> [Requirement 1]:
Answer these from the article on the Texas medical marijuana bills:
(a) How much medical marijuana could a licensed patient possess?
(b) Which state agency would set up the regulated system?
(c) Which organization issued a statement about the new bill?
> [Requirement 2]:
Set down everything in the article on the Texas medical marijuana bills from "By Amy Shafer" down to "homes, if their doctors recommend it.", word for word.
> [Requirement 3]:
List every kind of licensed marijuana business that the article on the Texas medical marijuana bills says the state would regulate.

> [Passage]:
--- START ---
 By Amy Shafer
Measures introduced in the House and Senate would allow patients in Texas with debilitating conditions–including veterans with Post Traumatic Stress Disorder (PTSD)–to access medical marijuana if their doctors recommend it.
HB 3785, introduced by Rep. Marisa Marquez (D-El Paso) in the House, and a companion bill introduced by Sen. Jose Melendez (D- San Antonio) in the Senate would create a program through which individuals with qualifying medical conditions would receive licenses allowing them to possess up to 2.5 ounces of medical marijuana, and grow up to six plants (three mature) in their homes, if their doctors recommend it.
The bills also would also direct the Department of State Health Services to establish a tightly regulated system of licensed marijuana cultivators, processors and dispensaries.
“The law currently does not reflect marijuana’s legitimate medical use and denies access to patients, such as veterans with post-traumatic stress disorder, citizens suffering with cancer, and severe aliments of the aging,” Rep. Marquez said in a press release announcing the bill. “By continuing to deny access to patients, we limit the rights of families to seek the best possible treatment for conditions that do not respond to other drugs or therapies. We should create paths, and not obstacles, in allowing doctors to recommend medicine that has been shown to work.”
The new bills are different than previously introduced legislation that allowed for CBD oils with little or no THC–the psychoactive compound in marijuana. According to a statement issued by the Marijuana Policy Project (MPP) about the new bill, many patients have found that THC and other components of whole marijuana are needed in addition to CBD in order to effectively treat their conditions, and some have relocated to states with more comprehensive medical marijuana laws so that they can access whole marijuana and oils that include a more balanced ratio of CBD and THC.
--- END ---
> [Listed entries]:
--- START ---
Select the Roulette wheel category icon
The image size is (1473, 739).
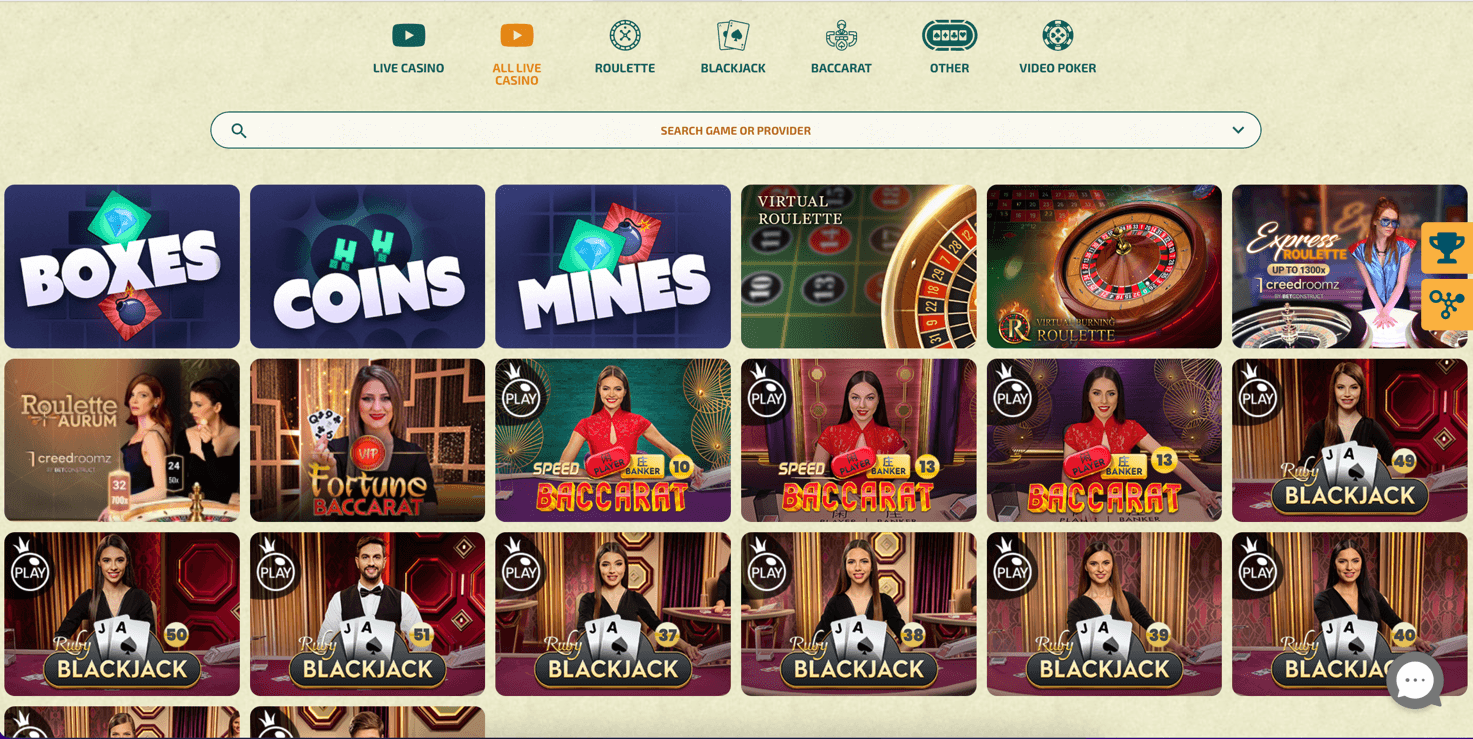(x=625, y=35)
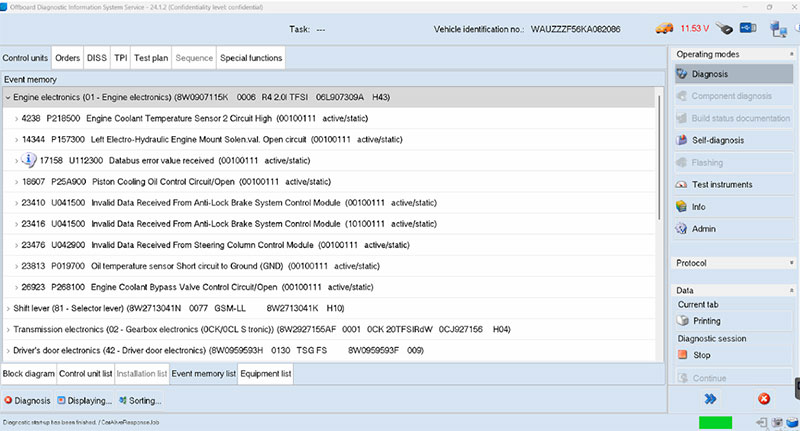
Task: Expand the Transmission electronics entry
Action: pyautogui.click(x=8, y=329)
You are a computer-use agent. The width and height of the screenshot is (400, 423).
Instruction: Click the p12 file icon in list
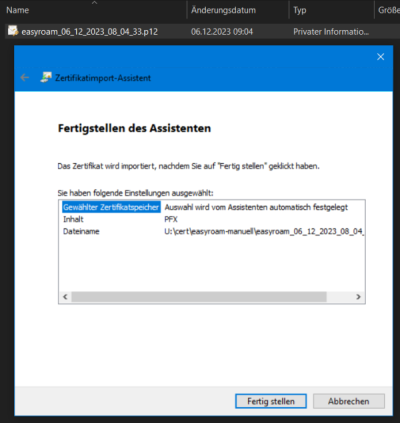[13, 31]
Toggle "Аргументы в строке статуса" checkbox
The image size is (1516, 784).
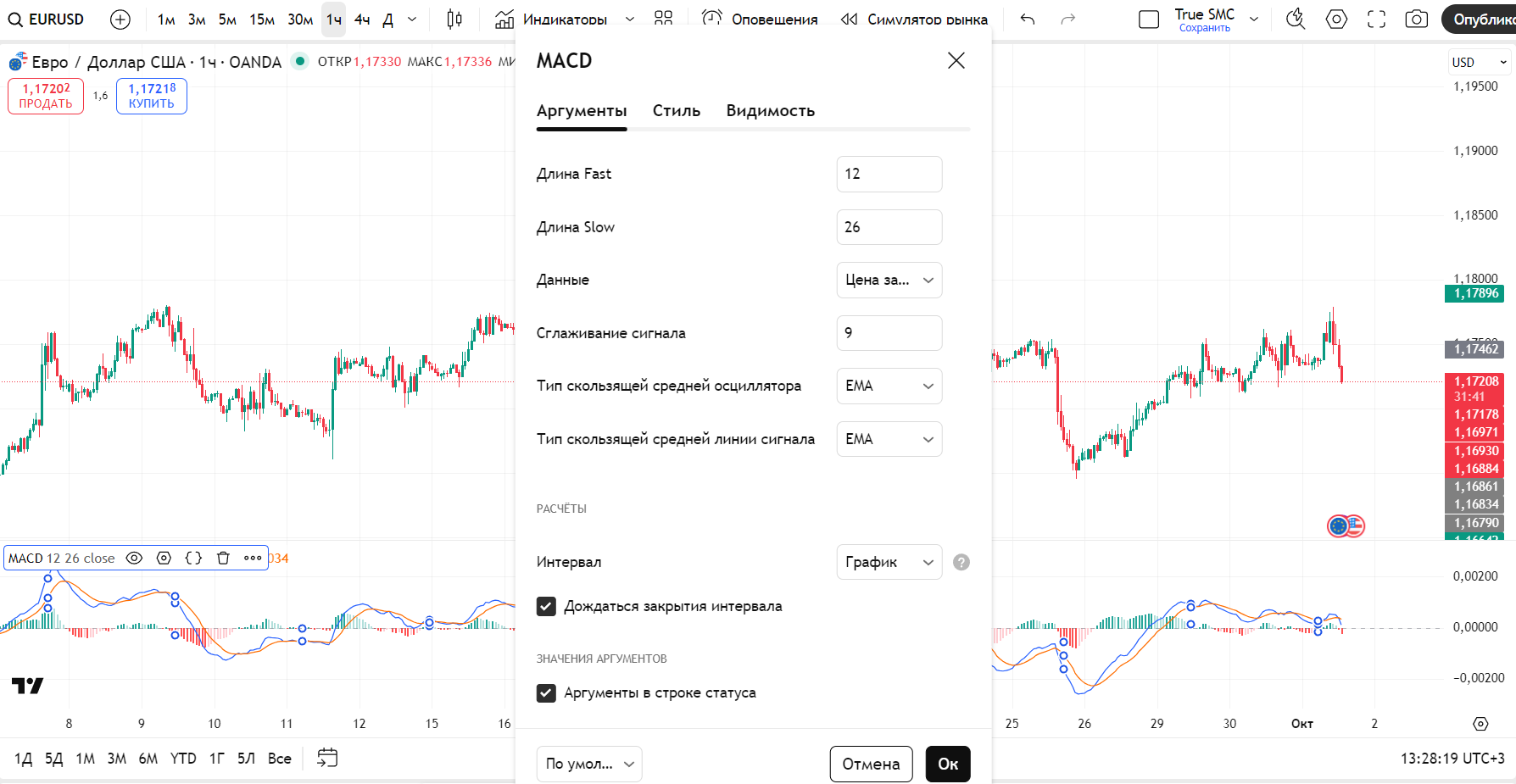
--- END ---
> [Task solution 1]:
(a) Up to 2.5 ounces
(b) The Department of State Health Services
(c) The Marijuana Policy Project (MPP)

> [Task solution 2]:
By Amy Shafer
Measures introduced in the House and Senate would allow patients in Texas with debilitating conditions–including veterans with Post Traumatic Stress Disorder (PTSD)–to access medical marijuana if their doctors recommend it.
HB 3785, introduced by Rep. Marisa Marquez (D-El Paso) in the House, and a companion bill introduced by Sen. Jose Melendez (D- San Antonio) in the Senate would create a program through which individuals with qualifying medical conditions would receive licenses allowing them to possess up to 2.5 ounces of medical marijuana, and grow up to six plants (three mature) in their homes, if their doctors recommend it.

> [Task solution 3]:
- Cultivators
- Processors
- Dispensaries